Phillip Sandford is the ultimate wallflower. His suit blends into the background and he carries a pot plant. People look right through him. Literally.
Self-consciousness can be a cruel and crippling thing, and ANTLER—the young company behind last year’s Where The White Stops—pin it down carefully. Phillip’s incapable of getting a sentence out and clueless about what to do with his hands. A silent figure watches him through binoculars. At work—he’s in advertising—colleagues ignore his suggestions. Nasi Voutsa gives a delicate display of squirming, shuffling discomfort, his toes turned in, knees knocked together.
Voutsas is the lynchpin in an otherwise bitty show that leans a little too heavily on surrealism. It throws up some gorgeous moments – office drones dancing with their desk flowers; Phillip face to face with his reflection – but the tendency is always to retreat into comedy. Daniel Foxsmith plays his ball-swinging boss, spouting motivational pyschobabble, but lugging his insecurities around in a wheelie-case. Daniela Pasquini is the co-worker managing to keep her own tics hidden.
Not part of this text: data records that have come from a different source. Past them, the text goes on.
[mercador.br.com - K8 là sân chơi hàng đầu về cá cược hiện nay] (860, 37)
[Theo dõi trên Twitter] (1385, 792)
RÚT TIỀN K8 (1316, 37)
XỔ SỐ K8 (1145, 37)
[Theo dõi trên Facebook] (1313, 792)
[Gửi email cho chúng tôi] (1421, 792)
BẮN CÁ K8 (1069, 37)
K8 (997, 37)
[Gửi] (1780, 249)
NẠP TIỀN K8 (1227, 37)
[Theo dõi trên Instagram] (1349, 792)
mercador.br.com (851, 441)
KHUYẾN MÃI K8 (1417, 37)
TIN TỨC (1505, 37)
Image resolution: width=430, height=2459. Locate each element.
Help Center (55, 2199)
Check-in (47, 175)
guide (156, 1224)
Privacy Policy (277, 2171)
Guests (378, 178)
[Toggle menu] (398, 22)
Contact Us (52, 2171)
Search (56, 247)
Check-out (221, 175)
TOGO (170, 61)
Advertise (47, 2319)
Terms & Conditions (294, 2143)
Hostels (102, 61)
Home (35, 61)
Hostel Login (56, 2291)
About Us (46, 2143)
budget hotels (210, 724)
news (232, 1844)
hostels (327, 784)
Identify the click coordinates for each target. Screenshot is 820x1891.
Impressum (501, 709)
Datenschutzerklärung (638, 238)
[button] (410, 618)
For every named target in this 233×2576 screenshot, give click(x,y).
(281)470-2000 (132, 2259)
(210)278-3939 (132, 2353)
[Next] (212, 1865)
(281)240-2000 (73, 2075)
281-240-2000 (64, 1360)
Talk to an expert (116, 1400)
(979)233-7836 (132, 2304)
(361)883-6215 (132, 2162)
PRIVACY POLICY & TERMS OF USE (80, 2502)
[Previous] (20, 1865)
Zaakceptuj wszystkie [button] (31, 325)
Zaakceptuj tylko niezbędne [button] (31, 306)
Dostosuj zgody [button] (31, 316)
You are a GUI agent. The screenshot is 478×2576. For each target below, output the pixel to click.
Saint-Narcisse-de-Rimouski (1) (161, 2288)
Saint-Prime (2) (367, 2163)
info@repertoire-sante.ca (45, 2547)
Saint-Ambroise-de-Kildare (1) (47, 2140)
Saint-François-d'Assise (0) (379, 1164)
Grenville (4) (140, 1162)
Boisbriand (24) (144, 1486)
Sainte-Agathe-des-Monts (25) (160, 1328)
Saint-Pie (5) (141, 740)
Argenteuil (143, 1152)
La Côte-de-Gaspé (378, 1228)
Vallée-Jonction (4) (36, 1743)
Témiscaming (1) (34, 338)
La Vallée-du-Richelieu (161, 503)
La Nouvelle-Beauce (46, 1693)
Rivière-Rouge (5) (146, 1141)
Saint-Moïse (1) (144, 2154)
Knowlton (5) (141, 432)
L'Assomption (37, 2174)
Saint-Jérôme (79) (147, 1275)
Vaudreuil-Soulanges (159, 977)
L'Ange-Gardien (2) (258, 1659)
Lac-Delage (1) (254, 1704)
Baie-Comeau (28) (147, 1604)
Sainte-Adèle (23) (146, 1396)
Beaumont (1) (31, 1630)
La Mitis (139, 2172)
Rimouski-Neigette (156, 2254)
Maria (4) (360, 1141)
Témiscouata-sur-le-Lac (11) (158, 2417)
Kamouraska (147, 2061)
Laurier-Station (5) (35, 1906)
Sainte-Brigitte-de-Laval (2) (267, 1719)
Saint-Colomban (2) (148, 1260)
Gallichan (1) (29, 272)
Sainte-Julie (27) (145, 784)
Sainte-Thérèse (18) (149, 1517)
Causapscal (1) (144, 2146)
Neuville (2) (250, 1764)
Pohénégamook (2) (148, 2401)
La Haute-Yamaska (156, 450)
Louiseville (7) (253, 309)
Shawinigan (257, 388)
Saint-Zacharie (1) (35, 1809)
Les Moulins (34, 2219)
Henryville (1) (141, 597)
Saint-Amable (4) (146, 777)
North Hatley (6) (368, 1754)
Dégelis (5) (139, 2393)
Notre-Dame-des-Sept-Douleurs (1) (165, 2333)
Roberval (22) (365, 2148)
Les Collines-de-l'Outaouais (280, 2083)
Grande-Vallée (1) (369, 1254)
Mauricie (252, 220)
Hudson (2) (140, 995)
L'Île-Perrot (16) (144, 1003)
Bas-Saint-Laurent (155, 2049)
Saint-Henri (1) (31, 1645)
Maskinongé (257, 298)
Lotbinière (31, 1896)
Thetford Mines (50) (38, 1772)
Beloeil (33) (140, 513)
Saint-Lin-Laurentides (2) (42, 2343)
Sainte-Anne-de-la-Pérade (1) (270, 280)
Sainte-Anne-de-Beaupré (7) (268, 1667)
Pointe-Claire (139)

However, it’s slyer than it seems and, slowly, a politics emerges. This is a show that wants the meek to inherit the earth, but worries that, in doing so, they’ll become alpha by proxy. You root for Phillip as he embraces his inner-gawk, rocking out to Bruce Springsteen, but at what point does newfound confidence turn into cocksurety? Before long, an army of Phillips swarm the stage and he looks like a dominant strain: yet another bloke in a suit, thinning slightly on top, calling the shots.